INSTRUCTIONS TO FOLLOW:
Your response should contain every line from the data below that holds the string "magnitud".

Collected data
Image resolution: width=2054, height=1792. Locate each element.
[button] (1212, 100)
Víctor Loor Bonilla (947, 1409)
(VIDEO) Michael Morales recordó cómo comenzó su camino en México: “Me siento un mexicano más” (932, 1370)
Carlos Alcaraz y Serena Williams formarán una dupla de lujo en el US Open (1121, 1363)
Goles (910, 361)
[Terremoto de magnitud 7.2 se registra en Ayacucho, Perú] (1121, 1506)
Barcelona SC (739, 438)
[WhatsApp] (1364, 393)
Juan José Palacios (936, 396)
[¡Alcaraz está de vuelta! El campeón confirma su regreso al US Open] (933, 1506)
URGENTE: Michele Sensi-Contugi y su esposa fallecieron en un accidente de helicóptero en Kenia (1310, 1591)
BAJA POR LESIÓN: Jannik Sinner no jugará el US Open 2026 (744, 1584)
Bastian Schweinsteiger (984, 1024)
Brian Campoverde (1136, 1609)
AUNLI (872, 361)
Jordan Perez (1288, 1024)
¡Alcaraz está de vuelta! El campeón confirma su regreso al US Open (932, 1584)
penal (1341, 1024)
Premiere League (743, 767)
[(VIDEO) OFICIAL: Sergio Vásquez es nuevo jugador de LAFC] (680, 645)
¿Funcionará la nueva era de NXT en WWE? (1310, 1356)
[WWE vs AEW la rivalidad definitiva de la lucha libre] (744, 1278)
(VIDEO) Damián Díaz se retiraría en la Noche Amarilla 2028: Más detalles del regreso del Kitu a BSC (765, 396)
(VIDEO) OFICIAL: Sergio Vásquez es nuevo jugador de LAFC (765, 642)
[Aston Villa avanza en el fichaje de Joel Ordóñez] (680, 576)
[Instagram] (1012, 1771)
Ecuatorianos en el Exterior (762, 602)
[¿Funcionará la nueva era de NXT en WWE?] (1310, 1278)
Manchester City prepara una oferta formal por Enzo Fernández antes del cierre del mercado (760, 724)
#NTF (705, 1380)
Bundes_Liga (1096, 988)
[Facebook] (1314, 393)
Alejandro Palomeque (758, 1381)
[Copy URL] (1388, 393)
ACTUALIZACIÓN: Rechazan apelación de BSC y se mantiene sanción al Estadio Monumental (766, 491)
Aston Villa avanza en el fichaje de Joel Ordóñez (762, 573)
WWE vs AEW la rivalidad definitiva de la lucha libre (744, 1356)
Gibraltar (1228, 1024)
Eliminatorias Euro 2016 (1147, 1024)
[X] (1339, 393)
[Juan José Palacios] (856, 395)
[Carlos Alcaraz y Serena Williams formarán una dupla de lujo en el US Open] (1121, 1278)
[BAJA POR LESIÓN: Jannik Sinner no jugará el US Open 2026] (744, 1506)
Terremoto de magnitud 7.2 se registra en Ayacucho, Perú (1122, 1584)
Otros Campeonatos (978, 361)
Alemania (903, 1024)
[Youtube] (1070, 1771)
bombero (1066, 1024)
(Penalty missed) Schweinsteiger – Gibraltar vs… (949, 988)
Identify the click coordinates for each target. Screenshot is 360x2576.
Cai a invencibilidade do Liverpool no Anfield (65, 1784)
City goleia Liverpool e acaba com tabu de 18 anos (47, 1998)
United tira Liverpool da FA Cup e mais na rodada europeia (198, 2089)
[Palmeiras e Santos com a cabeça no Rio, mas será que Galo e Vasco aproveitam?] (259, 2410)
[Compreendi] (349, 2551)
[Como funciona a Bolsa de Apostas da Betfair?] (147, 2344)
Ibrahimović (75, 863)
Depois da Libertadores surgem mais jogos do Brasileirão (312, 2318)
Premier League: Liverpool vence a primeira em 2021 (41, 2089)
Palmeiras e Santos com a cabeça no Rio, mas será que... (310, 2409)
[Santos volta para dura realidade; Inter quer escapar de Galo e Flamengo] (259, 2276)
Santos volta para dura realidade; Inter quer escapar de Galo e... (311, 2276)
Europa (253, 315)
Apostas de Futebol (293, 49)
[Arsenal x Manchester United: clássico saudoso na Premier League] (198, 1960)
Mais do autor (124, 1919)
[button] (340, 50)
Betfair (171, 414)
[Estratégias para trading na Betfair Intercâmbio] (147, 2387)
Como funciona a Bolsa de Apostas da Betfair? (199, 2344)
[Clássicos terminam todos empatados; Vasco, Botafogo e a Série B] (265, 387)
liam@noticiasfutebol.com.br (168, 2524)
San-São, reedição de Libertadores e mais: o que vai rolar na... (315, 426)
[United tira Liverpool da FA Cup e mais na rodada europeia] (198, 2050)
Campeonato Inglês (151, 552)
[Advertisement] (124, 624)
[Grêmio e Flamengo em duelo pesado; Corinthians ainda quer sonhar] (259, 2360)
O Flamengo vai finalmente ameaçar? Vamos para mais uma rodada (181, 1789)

RESPONSE:
[Terremoto de magnitud 7.2 se registra en Ayacucho, Perú] (1121, 1506)
Terremoto de magnitud 7.2 se registra en Ayacucho, Perú (1122, 1584)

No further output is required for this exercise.